Sometimes a person want so much to be loved or a part of a group that they choose the wrong individual/s or social group to be a part of. People of all walks of life do this. What a person has or don’t have has nothing to do with the decisions they make. It seem like it does, but the reality is it all comes from what lies within. You know the saying “when a person show you who they are, believe it.” This is true across the board in all types of relationships.

First; to know a friend, you must first know yourself and secondly you must know how to be a friend. I believe the problem with most friendships is the person who is doing the befriending has issues going on that causes them to dismiss the truth about their so called friend/s.  All they want is to have a friend, but they’re overlooking the fact that the person they’re befriending isn’t remotely trying to be a friend to them.

There are many people who give and give to their friend/s and what they get in return are hands sticking out for more. The person doing the befriending can’t see they are being used and manipulated, all they care about is they’re receiving some type of acceptance (when they really aren’t). These types of friends are in your life for as long as your benefits are available (whatever the benefits). Once you stop giving the benefits they are on to the next person they can use and manipulate.

These types of friends will act as if they care about you for as long as you’re willing to dish out to them what they want. These friends will more than likely not be there for you, they make excuses for not seeing you, they don’t extend back to you the willingess to want to be to you the type of friend you are to them. They are what we call “hater/s” and many or either openly or secretly envy, jealous, and pretentious.
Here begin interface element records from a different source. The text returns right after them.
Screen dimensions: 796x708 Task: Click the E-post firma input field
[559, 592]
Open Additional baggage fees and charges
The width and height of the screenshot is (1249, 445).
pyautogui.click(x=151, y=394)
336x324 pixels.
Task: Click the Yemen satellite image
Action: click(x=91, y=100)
If you have a friend that doesn’t really seem to be there for you, it’s because they aren’t. They’re not interested in you, they’re interested in what you have to offer no matter what it is. When you open your eyes to the truth, then you can see the truth. Stop trying to force yourself into the lives of a person or people who don’t really want you there. These people aren’t your friends they are what we call “so-called friends.” They will hurt you in some way because they don’t really care. Their agenda is different from yours! They will smile in your place while stabbing you in the back.

It’s time to learn who you are and what you’re willing to accept and not accept (don’t waver, don’t be persuaded). Deal with why you open yourself up to these individuals. You’re lacking something you are trying to find by allowing people into your lives that don’t have the same intentions as you. You don’t need anyone in your life who doesn’t mean you any good. You certainly don’t need to buy a friend. You don’t need a friend who only know you for what you have to offer or how you can assist them.

It’s very important to note the fact that those so called friends are also individuals who have issues that has caused them to be the people they are. Regardless, don’t allow anyone to take advantage of you (no matter what). Accept the truth as it’s presented.

The greatest way to avoid these types of people is by first loving thyself. As I’ve written many times before, people only treat you how you allow; whether good or bad. Once you learn to love you, you will then know your worth and value. You will no longer entertain in your lives those who mean you no good.